The U.S. Food and Drug Administration approved the first therapy combining two cutting-edge cancer drugs that unleash the body's immune system against tumors--a combination that will cost more than $250,000 per patient for the first full year, according to its manufacturer.

Bristol-Myers Squibb Co. said Thursday the FDA approved the use of its drugs Yervoy and Opdivo for the treatment of advanced melanoma, a deadly form of skin cancer. Each immunotherapy previously was approved individually to treat melanoma; they work by different mechanisms to fight tumors.

The hefty price tag underscores a dilemma amid progress in cancer care: oncologists believe combinations of newer therapies have potential to improve treatment versus single-drug therapies, but the costs could strain health-care budgets as the cocktails are deployed against multiple cancer types. Bristol-Myers also is studying its Yervoy-Opdivo combination in lung cancer, which has a bigger patient population than melanoma.

"What we don't want to see is that cost becomes a factor in people getting the best kind of care that's available," said Tim Turnham, executive director of the nonprofit Melanoma Research Foundation.

He said it is difficult to assess whether the cost of the Bristol-Myers combination is justifiable because the magnitude of the treatment's benefit on patient survival isn't yet known. So far, studies have shown that it shrinks tumors and delays the time until either tumor progression or death compared with its component drugs alone.

A Bristol-Myers spokeswoman said "long-term survival, which is ultimately our goal and that of patients, should be given appropriate and significant consideration in assessing value." She added that only patients who continue to respond to the therapy stay on treatment.

Other expensive combinations have also hit the market. A two-drug melanoma regimen from Novartis AG costs about $18,869 for a 30-day supply, or roughly $226,428 per patient if taken for a year.

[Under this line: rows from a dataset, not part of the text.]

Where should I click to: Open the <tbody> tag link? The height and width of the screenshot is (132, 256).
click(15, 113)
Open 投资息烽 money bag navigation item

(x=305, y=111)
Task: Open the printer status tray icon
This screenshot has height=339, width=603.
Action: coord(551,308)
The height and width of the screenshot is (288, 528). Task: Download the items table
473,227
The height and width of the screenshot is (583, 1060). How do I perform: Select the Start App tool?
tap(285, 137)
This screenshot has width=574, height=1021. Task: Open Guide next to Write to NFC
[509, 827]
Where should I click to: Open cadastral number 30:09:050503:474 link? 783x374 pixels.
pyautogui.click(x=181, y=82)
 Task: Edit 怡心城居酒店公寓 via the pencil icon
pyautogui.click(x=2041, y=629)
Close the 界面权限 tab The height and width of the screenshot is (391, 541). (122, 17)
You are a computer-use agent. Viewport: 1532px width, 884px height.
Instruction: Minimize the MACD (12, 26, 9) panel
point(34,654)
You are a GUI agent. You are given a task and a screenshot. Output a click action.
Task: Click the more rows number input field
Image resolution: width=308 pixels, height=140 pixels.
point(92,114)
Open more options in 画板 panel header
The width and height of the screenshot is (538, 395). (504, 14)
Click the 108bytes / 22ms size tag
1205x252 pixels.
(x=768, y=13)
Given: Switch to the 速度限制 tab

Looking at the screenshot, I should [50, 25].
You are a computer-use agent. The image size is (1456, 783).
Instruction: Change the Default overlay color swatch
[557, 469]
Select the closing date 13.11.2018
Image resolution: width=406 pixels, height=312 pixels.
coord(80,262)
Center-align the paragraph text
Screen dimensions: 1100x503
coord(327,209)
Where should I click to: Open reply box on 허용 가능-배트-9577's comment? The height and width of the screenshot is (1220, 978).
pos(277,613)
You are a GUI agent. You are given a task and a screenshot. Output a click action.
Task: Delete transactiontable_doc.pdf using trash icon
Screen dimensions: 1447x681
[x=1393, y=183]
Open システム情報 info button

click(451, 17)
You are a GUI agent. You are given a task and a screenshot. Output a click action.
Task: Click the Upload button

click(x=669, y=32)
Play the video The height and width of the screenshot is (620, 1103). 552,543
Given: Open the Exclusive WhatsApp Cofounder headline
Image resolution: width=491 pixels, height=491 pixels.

A Novartis spokeswoman said studies have shown the combination prolongs patient survival.

The FDA based its approval of the Yervoy-Opdivo combination on a Bristol-funded study that showed the regimen significantly shrank tumors in 60% of melanoma patients, versus 11% of patients receiving Yervoy alone. The median time from start of treatment until disease progression or death--also known as progression-free survival--was 8.9 months among those receiving the combination, versus 4.7 months in the Yervoy-alone group.

"It is the first example of an immuno-oncology treatment that could produce an objective (tumor) response in the majority of patients," said Jedd Wolchok, chief of melanoma and immunotherapies service at Memorial Sloan Kettering Cancer Center, New York, and a leader of several studies of the combined treatments.

The combination also increased the risk of serious adverse events such as the gastrointestinal disorder colitis.

Dr. Wolchok said oncologists in community practices may need some education in managing the side effects, which are different from those resulting from chemotherapy and other cancer drugs. The new combination requires oncologists and nurses "to pay attention to toxicity so it can be reversed quickly," said Dr. Wolchok, who is a consultant for Bristol-Myers and whose institution gets grant support from the company.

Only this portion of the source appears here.